■ Goal of the exercise
Write out exactly the lines of the entries below, from the first through the line containing "You are a computer-use agent. 689x350 pixels.", and nothing beyond them.

== Supplied data ==

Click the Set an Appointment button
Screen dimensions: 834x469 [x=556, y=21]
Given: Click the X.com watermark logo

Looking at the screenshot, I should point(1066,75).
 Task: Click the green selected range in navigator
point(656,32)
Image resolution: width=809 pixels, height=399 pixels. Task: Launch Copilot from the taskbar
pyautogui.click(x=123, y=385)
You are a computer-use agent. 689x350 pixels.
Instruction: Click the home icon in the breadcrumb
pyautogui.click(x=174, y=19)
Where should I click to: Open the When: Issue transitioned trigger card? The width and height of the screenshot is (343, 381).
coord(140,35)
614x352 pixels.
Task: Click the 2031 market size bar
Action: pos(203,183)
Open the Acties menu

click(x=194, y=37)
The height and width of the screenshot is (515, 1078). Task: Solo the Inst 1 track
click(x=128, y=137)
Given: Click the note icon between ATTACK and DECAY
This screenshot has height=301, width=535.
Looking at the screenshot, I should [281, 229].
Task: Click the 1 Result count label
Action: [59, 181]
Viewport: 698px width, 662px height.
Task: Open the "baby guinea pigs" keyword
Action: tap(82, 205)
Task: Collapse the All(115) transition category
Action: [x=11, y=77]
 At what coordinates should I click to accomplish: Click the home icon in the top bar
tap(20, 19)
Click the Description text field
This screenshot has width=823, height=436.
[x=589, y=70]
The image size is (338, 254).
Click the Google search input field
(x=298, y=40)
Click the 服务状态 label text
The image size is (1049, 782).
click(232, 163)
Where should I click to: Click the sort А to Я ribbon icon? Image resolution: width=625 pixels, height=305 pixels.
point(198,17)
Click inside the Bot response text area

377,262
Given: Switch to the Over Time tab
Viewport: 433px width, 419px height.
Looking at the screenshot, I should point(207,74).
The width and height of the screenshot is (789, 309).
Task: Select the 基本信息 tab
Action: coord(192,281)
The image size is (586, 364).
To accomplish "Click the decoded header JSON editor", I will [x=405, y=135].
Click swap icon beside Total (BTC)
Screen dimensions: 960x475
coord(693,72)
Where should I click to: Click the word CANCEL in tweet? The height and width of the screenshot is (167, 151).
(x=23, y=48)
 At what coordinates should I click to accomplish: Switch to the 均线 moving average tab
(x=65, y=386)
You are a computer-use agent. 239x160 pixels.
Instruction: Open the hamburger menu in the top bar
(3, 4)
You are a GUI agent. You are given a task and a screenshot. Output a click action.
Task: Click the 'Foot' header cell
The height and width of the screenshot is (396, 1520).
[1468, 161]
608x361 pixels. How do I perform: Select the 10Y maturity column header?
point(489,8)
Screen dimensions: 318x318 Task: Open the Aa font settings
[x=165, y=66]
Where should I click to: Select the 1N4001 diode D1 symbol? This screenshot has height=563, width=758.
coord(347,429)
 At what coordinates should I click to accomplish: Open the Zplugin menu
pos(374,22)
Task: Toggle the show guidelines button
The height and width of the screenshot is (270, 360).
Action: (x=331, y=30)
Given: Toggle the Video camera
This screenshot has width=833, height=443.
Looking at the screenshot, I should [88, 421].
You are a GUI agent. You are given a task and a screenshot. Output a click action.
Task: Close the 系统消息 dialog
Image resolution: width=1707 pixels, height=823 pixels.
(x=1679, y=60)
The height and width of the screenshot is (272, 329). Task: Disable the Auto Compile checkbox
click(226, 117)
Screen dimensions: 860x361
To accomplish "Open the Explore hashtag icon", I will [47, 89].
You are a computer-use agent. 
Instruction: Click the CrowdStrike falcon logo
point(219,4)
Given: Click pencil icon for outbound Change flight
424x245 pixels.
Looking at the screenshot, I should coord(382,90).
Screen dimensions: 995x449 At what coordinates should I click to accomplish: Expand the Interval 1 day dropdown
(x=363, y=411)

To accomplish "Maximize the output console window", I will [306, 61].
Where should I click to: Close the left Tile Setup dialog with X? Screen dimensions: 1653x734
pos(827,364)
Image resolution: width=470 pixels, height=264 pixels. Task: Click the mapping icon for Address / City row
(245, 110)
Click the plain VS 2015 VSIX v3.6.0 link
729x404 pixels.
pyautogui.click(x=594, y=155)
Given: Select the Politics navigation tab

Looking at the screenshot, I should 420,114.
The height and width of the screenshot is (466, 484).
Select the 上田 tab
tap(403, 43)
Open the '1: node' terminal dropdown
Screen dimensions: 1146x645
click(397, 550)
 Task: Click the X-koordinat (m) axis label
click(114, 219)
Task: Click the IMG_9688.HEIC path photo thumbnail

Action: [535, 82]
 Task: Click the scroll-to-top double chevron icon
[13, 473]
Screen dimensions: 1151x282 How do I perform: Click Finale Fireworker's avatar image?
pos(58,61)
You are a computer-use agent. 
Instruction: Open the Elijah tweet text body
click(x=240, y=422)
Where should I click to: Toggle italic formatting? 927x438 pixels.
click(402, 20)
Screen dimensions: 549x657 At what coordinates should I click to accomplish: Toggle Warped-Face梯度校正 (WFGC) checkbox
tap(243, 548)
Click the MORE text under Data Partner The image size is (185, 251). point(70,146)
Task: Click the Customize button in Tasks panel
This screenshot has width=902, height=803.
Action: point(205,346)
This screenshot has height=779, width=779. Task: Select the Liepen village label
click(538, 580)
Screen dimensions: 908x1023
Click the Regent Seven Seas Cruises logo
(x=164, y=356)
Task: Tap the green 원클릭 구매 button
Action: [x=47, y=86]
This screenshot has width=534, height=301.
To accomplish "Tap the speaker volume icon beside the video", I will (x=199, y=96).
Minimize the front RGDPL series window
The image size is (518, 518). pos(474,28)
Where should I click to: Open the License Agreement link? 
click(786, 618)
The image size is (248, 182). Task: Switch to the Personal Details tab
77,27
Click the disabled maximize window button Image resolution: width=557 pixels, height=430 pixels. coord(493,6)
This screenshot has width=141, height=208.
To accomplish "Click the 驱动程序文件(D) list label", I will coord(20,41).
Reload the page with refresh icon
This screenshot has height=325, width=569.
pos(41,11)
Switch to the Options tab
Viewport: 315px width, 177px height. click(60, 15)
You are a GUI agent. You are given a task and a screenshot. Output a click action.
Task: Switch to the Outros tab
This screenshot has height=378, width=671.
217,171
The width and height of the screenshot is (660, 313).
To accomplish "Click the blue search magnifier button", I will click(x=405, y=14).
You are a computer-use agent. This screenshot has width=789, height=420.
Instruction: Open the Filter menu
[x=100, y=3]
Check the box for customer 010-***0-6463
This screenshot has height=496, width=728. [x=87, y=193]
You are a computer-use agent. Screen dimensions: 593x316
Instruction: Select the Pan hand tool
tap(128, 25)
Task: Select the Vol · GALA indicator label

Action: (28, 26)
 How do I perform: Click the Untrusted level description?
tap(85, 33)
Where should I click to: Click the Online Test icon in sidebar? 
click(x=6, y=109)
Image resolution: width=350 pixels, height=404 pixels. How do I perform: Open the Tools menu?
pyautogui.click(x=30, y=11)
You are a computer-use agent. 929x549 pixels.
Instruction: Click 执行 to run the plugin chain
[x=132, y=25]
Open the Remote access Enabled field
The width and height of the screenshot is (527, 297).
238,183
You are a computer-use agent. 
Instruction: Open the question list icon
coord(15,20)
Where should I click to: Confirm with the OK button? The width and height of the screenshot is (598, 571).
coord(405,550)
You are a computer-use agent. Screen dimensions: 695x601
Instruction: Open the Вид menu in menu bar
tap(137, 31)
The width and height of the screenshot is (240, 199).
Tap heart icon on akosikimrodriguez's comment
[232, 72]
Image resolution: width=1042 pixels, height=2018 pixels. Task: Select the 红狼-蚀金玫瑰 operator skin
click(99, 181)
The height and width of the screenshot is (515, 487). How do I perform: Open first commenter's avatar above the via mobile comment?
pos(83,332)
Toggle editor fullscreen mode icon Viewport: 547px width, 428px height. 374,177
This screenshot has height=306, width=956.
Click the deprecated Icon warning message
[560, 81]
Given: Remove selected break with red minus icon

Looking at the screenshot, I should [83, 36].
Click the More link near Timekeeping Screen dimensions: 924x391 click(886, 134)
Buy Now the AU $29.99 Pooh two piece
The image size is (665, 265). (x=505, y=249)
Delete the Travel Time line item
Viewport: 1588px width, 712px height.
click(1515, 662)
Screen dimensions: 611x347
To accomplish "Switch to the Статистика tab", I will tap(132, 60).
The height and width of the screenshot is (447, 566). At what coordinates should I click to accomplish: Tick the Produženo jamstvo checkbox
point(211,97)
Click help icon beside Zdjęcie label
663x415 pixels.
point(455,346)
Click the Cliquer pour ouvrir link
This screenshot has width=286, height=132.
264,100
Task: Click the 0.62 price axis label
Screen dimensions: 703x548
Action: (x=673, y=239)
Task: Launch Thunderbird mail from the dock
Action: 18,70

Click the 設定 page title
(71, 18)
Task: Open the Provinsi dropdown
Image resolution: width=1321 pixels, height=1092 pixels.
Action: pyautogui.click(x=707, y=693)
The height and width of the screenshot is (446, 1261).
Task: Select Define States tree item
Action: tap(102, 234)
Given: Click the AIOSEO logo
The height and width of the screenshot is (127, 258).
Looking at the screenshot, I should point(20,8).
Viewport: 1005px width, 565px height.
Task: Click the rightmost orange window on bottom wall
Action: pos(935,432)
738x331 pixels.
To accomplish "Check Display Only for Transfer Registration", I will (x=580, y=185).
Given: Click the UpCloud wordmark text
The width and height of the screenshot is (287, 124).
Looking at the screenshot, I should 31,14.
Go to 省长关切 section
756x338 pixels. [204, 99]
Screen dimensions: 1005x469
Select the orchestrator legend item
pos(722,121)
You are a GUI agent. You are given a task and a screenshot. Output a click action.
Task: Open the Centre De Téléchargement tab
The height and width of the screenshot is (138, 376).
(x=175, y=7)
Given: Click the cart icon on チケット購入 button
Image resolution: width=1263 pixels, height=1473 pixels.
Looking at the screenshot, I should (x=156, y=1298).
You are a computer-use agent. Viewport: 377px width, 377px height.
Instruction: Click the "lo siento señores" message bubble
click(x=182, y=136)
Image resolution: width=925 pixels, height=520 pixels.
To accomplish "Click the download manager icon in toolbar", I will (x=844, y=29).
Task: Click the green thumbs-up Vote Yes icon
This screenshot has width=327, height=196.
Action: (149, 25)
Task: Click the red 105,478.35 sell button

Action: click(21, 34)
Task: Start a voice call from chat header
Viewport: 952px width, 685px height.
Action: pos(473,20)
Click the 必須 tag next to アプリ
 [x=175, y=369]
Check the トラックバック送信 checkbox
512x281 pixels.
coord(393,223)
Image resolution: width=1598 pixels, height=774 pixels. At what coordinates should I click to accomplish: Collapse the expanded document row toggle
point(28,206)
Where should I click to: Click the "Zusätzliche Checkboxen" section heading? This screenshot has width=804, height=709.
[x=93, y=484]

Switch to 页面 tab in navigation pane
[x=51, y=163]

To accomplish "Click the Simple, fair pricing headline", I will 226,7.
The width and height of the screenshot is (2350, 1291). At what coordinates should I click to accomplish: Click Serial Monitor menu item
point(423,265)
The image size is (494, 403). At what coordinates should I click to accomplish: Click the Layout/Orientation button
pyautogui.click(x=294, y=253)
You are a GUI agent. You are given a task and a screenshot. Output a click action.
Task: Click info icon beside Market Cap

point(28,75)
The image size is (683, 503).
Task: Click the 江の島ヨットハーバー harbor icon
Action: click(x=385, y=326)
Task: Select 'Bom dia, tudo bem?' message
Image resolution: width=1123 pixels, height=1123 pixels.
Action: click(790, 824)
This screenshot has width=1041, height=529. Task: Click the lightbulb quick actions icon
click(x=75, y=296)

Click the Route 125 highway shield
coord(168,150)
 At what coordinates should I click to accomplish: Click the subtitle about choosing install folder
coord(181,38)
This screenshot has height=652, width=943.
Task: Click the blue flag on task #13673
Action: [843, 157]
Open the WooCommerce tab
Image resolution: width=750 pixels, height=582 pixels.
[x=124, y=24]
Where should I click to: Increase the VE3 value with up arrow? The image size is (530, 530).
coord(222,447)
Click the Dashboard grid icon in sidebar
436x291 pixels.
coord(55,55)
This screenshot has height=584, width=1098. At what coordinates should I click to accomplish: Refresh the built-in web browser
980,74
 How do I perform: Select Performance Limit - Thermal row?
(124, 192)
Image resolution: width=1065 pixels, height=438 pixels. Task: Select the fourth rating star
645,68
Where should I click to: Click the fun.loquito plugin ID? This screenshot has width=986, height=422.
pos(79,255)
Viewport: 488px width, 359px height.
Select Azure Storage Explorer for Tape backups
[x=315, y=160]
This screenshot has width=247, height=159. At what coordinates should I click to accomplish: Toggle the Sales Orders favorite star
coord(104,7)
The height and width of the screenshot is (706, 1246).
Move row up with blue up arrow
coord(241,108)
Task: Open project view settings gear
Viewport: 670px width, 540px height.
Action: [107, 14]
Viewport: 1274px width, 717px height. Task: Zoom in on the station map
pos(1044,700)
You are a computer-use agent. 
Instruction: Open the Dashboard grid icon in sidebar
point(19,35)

===

■ Written response
Click the Set an Appointment button
Screen dimensions: 834x469 [x=556, y=21]
Given: Click the X.com watermark logo

Looking at the screenshot, I should point(1066,75).
 Task: Click the green selected range in navigator
point(656,32)
Image resolution: width=809 pixels, height=399 pixels. Task: Launch Copilot from the taskbar
pyautogui.click(x=123, y=385)
You are a computer-use agent. 689x350 pixels.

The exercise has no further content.